== Source data ==
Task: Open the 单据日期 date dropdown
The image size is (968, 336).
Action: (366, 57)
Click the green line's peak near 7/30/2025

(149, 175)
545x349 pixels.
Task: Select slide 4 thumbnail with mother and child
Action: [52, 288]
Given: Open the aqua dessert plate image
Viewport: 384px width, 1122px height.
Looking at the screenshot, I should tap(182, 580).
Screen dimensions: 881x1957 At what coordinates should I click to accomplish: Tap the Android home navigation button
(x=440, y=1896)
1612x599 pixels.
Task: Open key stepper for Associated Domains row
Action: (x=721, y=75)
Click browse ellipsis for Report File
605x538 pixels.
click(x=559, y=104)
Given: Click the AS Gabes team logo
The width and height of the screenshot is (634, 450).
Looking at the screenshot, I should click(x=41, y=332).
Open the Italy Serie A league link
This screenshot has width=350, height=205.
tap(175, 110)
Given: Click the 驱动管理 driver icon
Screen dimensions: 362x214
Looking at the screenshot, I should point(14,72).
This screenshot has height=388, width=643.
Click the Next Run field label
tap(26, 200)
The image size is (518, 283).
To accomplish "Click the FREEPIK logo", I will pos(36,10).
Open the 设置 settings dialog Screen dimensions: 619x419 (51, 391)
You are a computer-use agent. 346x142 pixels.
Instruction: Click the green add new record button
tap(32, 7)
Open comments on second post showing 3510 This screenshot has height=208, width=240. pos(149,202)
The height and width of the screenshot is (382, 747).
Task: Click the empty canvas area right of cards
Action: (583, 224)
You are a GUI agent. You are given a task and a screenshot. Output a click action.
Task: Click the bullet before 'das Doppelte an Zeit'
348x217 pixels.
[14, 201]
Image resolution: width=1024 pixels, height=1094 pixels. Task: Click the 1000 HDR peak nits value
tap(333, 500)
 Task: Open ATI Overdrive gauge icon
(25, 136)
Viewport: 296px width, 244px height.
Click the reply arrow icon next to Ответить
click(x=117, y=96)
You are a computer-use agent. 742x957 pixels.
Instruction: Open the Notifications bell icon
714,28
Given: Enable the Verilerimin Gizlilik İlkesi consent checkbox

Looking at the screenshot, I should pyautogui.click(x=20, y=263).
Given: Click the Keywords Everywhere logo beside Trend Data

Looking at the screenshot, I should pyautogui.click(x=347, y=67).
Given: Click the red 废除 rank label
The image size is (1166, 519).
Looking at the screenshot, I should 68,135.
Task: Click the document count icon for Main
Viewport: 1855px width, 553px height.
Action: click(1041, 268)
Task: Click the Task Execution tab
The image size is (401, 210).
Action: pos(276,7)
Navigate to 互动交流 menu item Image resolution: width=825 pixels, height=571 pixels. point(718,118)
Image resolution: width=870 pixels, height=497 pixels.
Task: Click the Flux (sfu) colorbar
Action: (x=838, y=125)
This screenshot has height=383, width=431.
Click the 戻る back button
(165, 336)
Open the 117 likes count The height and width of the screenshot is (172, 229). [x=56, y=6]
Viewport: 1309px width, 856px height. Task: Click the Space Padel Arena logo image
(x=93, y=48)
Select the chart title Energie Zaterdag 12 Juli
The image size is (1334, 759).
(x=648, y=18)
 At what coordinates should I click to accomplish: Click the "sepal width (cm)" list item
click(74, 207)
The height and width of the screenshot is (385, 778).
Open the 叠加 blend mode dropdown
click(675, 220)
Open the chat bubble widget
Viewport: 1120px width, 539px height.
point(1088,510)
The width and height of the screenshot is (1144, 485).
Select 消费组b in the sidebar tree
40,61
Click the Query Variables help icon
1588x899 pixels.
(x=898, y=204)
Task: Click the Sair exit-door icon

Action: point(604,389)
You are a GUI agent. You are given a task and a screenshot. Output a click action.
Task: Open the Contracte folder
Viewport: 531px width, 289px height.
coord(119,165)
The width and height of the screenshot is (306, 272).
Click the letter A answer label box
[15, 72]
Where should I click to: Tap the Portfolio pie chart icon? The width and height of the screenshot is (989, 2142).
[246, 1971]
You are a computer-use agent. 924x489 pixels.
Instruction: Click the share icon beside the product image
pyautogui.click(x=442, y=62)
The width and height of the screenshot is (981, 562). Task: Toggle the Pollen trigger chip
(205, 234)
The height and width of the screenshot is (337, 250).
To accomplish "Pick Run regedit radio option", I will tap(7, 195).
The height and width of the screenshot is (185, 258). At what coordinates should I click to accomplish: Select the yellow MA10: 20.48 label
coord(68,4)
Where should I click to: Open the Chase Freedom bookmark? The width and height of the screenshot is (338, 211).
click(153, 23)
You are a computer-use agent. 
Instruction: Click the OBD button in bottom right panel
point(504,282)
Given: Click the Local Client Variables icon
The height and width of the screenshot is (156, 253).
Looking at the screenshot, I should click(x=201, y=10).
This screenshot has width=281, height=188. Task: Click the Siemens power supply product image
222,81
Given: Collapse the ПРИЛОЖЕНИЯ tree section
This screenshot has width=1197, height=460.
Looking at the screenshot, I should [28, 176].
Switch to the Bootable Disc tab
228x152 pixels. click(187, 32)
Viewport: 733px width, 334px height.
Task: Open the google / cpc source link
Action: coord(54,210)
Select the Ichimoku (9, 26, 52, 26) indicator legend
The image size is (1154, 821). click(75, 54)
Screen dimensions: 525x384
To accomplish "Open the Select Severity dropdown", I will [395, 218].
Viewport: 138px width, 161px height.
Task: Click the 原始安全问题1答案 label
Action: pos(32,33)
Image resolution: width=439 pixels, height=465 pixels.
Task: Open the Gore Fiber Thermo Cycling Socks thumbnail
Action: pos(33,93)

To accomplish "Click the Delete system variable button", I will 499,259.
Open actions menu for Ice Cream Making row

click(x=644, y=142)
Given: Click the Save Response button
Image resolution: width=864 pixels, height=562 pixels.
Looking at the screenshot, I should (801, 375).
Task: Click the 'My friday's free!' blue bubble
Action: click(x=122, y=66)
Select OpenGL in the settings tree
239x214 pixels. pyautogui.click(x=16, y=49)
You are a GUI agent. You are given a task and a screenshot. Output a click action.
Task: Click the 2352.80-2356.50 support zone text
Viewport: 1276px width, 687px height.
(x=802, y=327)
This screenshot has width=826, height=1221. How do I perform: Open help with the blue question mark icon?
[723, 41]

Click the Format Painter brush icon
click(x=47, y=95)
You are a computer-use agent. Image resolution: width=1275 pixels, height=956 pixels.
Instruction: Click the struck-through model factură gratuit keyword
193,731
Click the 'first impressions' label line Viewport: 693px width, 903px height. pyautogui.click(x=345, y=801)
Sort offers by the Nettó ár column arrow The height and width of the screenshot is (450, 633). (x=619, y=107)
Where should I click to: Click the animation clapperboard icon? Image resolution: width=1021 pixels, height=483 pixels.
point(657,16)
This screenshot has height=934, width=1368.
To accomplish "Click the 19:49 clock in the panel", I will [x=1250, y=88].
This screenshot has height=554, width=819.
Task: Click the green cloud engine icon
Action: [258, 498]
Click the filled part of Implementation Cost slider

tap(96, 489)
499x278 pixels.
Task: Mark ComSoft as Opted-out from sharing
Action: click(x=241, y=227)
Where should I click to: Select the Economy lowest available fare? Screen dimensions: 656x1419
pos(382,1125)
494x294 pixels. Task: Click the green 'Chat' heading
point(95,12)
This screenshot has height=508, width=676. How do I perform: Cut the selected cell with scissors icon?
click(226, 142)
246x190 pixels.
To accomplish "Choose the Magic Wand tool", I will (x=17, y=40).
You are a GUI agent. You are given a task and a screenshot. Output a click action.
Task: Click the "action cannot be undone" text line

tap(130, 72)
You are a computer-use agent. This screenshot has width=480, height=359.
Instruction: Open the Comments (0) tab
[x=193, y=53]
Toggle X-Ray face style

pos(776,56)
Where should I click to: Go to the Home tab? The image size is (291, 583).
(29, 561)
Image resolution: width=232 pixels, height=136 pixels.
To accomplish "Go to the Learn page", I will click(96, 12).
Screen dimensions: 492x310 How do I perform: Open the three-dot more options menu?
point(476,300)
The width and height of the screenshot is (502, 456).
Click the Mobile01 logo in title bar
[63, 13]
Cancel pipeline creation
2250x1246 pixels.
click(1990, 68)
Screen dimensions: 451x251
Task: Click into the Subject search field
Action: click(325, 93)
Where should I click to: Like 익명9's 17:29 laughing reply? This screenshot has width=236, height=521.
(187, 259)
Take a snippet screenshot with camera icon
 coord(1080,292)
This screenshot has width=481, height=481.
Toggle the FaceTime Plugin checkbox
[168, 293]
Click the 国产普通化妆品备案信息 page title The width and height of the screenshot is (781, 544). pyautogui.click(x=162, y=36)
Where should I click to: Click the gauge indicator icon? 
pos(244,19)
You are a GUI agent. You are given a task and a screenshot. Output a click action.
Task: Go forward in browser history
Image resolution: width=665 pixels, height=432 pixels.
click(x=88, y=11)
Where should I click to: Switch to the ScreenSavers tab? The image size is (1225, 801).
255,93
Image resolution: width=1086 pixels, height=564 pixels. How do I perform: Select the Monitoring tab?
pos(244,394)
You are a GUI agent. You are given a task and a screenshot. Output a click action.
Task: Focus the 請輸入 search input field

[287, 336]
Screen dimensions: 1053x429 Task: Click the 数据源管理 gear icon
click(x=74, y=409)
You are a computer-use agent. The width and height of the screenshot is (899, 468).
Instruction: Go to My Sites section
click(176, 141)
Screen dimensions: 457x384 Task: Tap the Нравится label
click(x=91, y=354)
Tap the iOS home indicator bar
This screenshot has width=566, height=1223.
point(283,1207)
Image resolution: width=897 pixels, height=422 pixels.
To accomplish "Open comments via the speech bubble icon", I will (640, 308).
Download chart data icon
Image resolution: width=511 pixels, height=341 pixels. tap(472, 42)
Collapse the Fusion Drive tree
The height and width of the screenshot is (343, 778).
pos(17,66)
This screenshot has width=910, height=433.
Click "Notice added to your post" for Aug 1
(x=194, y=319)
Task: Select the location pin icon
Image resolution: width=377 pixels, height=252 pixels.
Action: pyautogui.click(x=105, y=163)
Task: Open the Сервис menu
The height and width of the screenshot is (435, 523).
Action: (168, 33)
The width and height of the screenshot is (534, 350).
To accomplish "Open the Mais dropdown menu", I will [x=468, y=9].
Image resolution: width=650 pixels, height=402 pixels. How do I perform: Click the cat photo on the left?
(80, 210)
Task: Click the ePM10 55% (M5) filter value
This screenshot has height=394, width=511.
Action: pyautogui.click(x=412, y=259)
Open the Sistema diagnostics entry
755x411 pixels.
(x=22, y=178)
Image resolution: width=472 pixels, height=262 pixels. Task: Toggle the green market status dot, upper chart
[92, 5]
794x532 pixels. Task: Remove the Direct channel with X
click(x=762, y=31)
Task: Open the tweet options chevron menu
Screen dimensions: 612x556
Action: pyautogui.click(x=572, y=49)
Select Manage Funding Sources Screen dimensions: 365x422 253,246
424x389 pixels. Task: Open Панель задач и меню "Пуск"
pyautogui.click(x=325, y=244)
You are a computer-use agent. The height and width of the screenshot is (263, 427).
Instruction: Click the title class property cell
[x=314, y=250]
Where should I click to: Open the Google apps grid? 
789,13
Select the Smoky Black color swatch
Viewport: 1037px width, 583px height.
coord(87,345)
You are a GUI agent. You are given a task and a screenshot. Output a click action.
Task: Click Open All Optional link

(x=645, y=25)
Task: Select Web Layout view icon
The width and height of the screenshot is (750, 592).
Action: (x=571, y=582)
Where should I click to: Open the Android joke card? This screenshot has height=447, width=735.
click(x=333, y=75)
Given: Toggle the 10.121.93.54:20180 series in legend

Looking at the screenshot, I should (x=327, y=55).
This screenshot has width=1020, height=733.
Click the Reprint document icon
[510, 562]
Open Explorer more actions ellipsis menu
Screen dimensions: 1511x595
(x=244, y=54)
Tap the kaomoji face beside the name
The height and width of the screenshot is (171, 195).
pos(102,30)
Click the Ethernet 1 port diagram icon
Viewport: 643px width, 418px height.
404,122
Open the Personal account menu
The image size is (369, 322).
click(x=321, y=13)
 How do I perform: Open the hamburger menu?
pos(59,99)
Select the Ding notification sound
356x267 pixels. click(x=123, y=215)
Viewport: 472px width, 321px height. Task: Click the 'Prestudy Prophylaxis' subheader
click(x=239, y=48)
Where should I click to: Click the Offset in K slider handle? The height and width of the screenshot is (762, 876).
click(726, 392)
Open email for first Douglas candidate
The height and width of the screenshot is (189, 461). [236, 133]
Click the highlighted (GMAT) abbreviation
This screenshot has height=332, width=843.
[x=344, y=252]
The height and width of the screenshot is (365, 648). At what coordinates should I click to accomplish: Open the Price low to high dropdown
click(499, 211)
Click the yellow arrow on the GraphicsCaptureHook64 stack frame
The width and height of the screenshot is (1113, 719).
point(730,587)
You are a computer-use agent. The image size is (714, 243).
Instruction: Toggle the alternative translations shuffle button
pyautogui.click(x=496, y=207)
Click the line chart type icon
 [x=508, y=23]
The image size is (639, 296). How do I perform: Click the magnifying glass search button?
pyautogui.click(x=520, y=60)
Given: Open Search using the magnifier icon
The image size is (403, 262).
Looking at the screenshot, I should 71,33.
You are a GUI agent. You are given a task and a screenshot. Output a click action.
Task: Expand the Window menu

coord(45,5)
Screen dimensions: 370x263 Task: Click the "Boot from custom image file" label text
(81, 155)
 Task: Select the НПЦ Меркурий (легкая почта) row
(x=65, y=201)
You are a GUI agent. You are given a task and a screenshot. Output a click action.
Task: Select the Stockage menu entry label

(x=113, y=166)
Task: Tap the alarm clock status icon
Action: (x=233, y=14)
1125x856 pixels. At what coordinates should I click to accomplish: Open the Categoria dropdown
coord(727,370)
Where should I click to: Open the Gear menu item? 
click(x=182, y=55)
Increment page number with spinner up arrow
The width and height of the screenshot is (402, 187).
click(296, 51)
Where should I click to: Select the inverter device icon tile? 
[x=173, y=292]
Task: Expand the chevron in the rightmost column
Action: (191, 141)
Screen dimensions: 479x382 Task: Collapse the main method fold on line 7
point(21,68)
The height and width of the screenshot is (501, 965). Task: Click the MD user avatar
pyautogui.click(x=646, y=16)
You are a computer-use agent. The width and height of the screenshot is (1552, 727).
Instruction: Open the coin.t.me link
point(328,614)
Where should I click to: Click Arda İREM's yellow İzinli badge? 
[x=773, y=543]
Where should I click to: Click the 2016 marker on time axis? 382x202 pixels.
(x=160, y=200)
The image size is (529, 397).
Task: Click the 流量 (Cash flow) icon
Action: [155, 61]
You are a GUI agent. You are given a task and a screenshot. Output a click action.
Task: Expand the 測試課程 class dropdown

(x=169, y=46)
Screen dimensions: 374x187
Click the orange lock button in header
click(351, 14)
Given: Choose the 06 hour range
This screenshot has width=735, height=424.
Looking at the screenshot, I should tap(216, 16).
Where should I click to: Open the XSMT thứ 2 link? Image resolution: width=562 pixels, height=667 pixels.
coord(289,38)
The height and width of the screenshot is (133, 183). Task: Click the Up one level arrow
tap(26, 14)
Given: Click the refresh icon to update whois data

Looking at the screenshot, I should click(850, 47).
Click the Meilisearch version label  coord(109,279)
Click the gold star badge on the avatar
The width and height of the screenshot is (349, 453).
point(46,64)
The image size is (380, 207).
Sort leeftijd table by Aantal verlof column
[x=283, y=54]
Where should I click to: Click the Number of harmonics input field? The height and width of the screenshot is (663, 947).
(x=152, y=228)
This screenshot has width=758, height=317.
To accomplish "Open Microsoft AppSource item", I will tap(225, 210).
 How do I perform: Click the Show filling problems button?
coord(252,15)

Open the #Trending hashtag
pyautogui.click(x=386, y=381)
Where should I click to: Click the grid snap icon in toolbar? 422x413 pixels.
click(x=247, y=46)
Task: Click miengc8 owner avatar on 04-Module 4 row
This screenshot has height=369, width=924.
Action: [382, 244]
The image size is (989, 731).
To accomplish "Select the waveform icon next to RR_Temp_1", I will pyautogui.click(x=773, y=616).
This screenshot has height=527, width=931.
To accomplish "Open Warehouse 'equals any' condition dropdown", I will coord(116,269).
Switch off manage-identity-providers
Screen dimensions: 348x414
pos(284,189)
===
### Task requirements
Count the lines in the entries above where the string "page" shows up, and give that number only.

### Written response
3